In 2010 a mine in Chile collapsed, trapping 33 men two thousand feet beneath the surface for several months. This is their tale of survival, as well as those who labored to rescue them.
IS IT ANY GOOD? (GRADE: A-)
As someone who spent two years of his life in Chile, I can tell you that The 33 is powerfully authentic, despite there being only one Chilean in the main cast (Cote de Pablo of NCIS fame) and the dialogue occurring in English instead of Spanish. The humor, sentence structure, cadence of speaking, clothing, food, music, and personalities are distinctly Chilean, no doubt a product of the film being made with the official blessing and participation of those who were actually involved in the events. (I’ll forgive the accents, which are more Mexican than Chilean).

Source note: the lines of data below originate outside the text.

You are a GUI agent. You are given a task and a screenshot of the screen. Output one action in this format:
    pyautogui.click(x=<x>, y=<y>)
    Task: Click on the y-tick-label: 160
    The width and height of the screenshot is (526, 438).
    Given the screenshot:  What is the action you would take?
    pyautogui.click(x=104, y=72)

The special effects during the mine collapse make for a harrowing experience, James Horner’s score (the last by the late, great composer) is stirring, and Patricia Riggen’s direction is solid without overly drawing attention to itself. The performances are genuinely moving, and if the script veers a tad too far into melodrama (with the acting occasionally following suit) it can be forgiven because the story is so powerful. Thankfully the film doesn’t allow for hokey hero-worship: human imperfections and weakness are on full display, making the real-life compassion, bravery, and tenacity all the more inspiring. You will be touched and uplifted by The 33, a film that comes with my high recommendation.
IS IT OKAY FOR YOUR KIDS?
The 33 is rated PG-13. There are a handful of moderate profanities, a husband tells his wife “you have the best bottom,” there is mention of “dirty magazines” (not shown), one miner was having an affair (his wife and mistress fight over him on the surface), and there are many intense moments (the mine collapse, fighting, threatening, starvation, the rescue).
ANY WORTHWHILE MESSAGES?
You can do incredible things if you have faith and refuse to give up. Survival may depend on unity, while selfishness threatens everything. Forgiveness brings healing. Belief in God can sustain you during difficulty.
For another true story of courage, compassion, and survival, I highly recommend the WWI ceasefire drama Joyeux Noel.